Charles B. Stanley - QEP Resources, Inc.

Good morning, Gabe. I'll start with it and let Richard add any additional color. So, there're multiple questions in one question. I'll start by saying that, yes, it is possible that we get to a deal on the Haynesville before we get the one on the Williston Basin assets, but we've had inbounds, we've provided data, we'll see whether any of the folks that we're talking to come to a value that we think is reflective of the value of the underlying assets. And just like the Williston Basin, we're not going to accept value – an offer from any potential buyer that doesn't fully reflect what we think is the value of the assets.

We have a view of what we think they're worth based on our own analysis and DCF of both the existing PDP volumes as well as the significant undeveloped potential of our acreage for new drills and for refracs. And just as a reminder, it's on the slide in our slide deck, but I just want to remind everybody. In case you forgot, we also own a midstream business that sits on top of a large portion of our Haynesville footprint. So, it too provides a unique value proposition for a potential owner with respect to the total package. So, long answer to the first question, which is yes, it's possible, Haynesville goes before Williston.

With respect to the Williston process, we're continuing to talk to some folks that bid during the first round. One of the things that we've done is, as you saw in the release and as I mentioned in my prepared remarks, we've recently put on line another set of what I would consider to be outstanding refrac wells that have only been on really since the end of July. So, the original bidders didn't see those, they saw them in progress, but didn't see the results from them.

We think that the more results we put up on these refracs, the more it de-risks the perception that these are high-risk undertakings. In fact, we're very comfortable with them because obviously we've had great success in the Haynesville and a lot of folks who just looked at the Williston assets are not familiar with the incredible results we've been delivering in the Haynesville for over a year. So, part of our job is going to be to go back and make sure that folks understand the value of these refracs, and that they generate returns that are competitive with new drill returns across our acreage and across the Williston in general.

Gabriel J. Daoud - JPMorgan Chase & Co.

Thanks, Chuck.

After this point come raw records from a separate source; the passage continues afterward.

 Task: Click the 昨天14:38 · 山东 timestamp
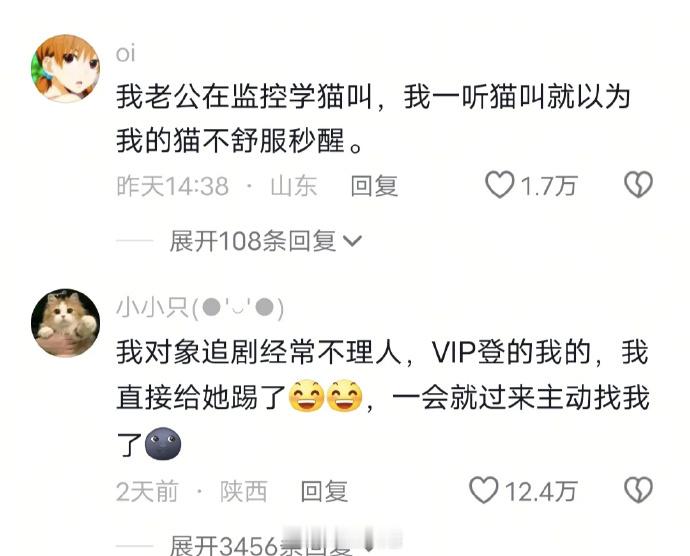click(217, 186)
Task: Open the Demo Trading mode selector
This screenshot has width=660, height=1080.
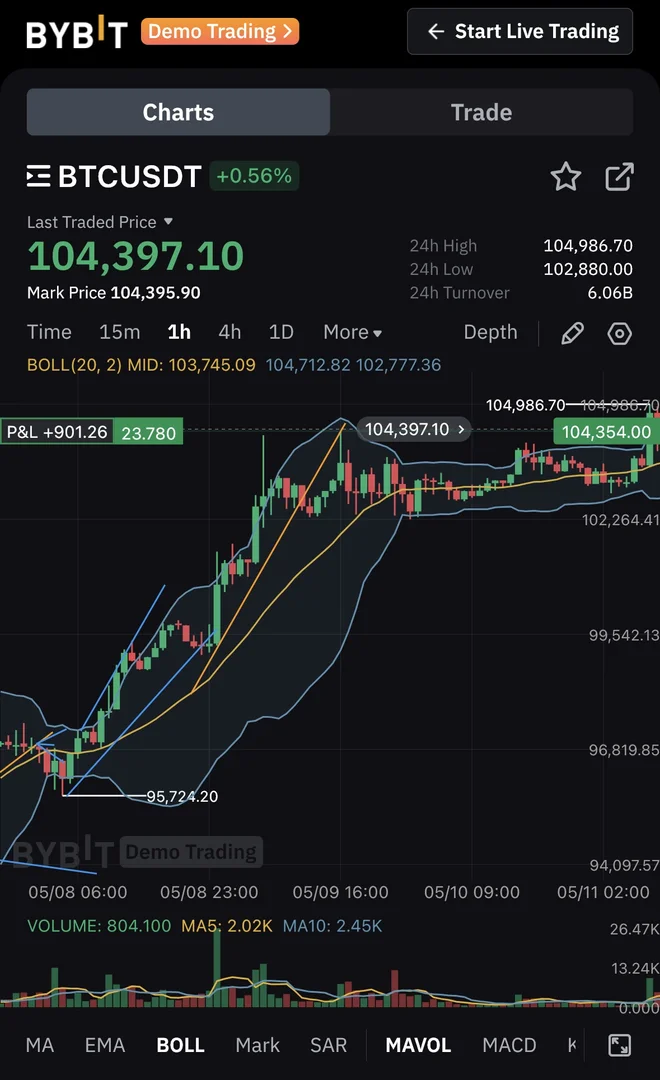Action: pos(220,32)
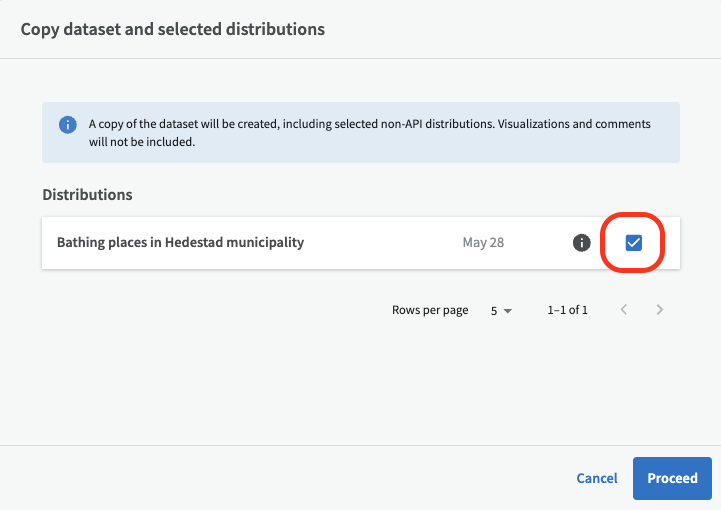Click the Copy dataset and selected distributions title
Screen dimensions: 721x510
(173, 29)
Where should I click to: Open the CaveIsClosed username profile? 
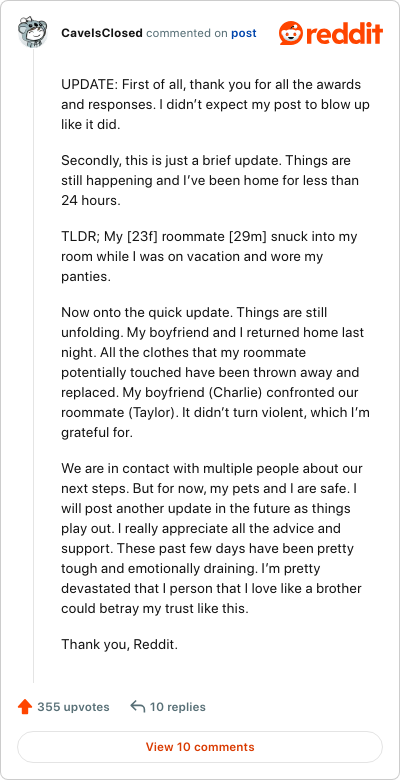(x=102, y=33)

That's helpful. And then just following up on one of your last points on the prepared remarks, so you said something about additional structures, could you maybe just elaborate a little bit on that?

Charles B. Stanley - QEP Resources, Inc.

Well, Gabe, there is a potential to do transactions with potential counter-parties where cash might not be the only consideration, a potential spin, merge, et cetera. And we've had our advisors analyzing a number of different scenarios that would allow us to achieve a simplified structure and the ultimate goal of our strategic initiatives of becoming a Permian Basin pure play through means other than a straight sale for cash of the assets. Certainly from an execution perspective, timing perspective, ease of evaluating value perspective, a straight sale for cash is preferred, but it's certainly not the only potential transaction structure that we're considering.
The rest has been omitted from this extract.